Read the data, and whenever a line holds the word "cell", report that line.

*** MATERIAL SUPPLIED ***

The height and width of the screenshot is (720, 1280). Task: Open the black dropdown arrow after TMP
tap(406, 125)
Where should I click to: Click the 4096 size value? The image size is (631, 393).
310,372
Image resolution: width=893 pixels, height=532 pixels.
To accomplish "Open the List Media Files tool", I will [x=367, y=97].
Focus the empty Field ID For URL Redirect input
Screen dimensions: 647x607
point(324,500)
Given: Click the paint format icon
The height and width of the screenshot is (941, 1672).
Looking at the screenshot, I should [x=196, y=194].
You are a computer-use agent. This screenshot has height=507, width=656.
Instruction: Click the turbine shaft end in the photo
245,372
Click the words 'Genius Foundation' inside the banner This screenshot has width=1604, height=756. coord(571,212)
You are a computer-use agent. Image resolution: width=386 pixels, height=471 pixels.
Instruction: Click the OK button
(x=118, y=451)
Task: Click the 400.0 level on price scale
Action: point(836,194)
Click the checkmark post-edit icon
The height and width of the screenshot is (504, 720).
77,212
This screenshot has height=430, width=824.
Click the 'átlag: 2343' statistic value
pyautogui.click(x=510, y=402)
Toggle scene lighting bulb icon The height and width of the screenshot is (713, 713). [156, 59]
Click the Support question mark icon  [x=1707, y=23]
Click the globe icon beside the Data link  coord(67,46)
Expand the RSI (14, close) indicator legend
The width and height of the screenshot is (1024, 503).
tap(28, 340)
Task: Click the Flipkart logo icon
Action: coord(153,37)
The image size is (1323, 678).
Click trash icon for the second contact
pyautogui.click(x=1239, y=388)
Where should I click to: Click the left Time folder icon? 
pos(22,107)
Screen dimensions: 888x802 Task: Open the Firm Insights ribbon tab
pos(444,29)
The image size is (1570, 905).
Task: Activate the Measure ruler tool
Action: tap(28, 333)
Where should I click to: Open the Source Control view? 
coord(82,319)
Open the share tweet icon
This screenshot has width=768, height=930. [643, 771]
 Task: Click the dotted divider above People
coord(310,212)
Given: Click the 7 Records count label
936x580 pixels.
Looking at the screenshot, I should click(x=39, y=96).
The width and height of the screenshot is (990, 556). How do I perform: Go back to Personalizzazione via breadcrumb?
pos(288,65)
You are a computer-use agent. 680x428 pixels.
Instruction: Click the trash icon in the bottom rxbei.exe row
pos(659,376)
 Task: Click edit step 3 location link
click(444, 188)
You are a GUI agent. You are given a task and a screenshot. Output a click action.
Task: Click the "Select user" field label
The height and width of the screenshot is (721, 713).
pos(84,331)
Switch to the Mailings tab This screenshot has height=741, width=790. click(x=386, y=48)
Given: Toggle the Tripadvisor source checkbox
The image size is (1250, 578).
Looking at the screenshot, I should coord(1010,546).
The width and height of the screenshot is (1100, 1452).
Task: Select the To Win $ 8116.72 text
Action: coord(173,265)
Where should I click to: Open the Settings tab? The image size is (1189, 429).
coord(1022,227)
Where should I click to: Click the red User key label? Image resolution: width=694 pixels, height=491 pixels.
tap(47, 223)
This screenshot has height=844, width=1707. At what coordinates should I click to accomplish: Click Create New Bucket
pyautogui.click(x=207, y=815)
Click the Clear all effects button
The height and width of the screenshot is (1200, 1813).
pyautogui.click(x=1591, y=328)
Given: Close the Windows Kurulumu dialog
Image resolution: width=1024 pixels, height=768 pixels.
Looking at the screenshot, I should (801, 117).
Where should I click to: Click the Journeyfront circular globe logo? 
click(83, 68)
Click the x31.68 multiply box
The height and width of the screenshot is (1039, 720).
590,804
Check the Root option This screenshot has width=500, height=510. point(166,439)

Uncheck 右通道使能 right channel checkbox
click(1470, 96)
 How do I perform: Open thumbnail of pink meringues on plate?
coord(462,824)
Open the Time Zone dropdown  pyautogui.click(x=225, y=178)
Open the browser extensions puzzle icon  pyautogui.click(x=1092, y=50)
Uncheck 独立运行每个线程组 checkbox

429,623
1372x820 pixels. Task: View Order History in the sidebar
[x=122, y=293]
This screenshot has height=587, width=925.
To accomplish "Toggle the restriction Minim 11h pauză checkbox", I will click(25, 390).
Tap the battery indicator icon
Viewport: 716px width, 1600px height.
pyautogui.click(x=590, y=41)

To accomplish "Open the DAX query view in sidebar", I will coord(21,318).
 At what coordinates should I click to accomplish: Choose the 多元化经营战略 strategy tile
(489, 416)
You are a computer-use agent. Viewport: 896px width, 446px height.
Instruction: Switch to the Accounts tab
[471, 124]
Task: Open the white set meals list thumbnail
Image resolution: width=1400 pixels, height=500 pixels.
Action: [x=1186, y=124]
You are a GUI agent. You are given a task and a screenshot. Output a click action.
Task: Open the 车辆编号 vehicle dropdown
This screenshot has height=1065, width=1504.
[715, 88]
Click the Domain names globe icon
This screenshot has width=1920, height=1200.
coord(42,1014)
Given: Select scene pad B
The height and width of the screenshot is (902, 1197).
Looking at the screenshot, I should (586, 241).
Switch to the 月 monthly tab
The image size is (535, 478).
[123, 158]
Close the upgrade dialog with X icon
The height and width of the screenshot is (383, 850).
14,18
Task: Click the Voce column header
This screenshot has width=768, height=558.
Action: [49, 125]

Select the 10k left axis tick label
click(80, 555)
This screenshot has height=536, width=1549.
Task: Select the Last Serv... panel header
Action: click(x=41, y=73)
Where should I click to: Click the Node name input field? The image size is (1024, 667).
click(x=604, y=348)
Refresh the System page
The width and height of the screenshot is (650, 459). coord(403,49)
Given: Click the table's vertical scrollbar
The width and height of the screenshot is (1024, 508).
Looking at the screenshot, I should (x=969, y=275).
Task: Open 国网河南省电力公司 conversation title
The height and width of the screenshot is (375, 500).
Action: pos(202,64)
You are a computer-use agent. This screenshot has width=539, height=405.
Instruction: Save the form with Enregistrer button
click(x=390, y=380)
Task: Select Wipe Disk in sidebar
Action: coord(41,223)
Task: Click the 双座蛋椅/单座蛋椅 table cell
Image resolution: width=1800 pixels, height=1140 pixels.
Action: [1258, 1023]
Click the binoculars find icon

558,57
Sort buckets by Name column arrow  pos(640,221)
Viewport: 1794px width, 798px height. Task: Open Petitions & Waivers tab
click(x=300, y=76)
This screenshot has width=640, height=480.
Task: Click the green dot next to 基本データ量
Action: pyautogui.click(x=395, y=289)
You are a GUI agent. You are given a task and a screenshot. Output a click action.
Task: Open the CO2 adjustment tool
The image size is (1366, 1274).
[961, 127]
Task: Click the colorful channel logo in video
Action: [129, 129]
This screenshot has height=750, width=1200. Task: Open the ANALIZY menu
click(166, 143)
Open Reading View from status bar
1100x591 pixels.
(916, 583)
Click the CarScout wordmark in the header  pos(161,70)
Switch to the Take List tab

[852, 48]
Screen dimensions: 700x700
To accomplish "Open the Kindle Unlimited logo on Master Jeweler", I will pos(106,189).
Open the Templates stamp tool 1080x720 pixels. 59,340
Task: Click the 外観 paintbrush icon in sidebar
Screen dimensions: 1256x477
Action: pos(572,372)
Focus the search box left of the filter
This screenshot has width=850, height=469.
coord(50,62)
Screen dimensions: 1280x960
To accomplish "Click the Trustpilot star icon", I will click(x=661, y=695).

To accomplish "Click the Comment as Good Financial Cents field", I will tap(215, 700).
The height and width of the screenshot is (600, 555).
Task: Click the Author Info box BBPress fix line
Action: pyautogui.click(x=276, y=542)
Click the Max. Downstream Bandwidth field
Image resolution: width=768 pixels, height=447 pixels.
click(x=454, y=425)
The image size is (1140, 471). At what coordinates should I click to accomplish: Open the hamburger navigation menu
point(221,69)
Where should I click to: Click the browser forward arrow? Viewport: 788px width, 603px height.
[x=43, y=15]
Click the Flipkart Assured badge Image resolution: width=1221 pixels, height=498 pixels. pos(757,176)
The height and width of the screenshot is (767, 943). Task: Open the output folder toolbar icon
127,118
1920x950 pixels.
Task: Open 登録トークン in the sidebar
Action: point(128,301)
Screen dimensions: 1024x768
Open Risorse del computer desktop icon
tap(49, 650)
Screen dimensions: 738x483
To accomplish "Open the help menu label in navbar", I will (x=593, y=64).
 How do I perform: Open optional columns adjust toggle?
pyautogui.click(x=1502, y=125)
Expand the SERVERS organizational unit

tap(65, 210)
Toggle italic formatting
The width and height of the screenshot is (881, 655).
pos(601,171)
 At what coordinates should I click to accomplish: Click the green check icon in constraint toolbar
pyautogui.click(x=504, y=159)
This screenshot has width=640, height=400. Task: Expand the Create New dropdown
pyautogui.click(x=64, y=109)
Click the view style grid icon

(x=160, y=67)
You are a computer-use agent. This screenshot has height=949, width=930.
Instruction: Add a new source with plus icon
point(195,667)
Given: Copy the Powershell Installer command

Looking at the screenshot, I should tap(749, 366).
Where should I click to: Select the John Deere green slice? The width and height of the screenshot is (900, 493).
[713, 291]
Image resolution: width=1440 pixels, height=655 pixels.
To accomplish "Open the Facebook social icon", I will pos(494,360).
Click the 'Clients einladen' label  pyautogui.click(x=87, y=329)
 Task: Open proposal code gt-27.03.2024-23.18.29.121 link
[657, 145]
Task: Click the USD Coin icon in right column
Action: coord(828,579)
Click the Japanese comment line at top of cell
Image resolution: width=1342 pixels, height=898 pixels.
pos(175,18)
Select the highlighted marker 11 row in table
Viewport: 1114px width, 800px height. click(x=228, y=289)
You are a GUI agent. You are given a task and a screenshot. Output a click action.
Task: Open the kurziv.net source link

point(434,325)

***

#### [YOUR RESPONSE]
Task: Click the 双座蛋椅/单座蛋椅 table cell
Click the Japanese comment line at top of cell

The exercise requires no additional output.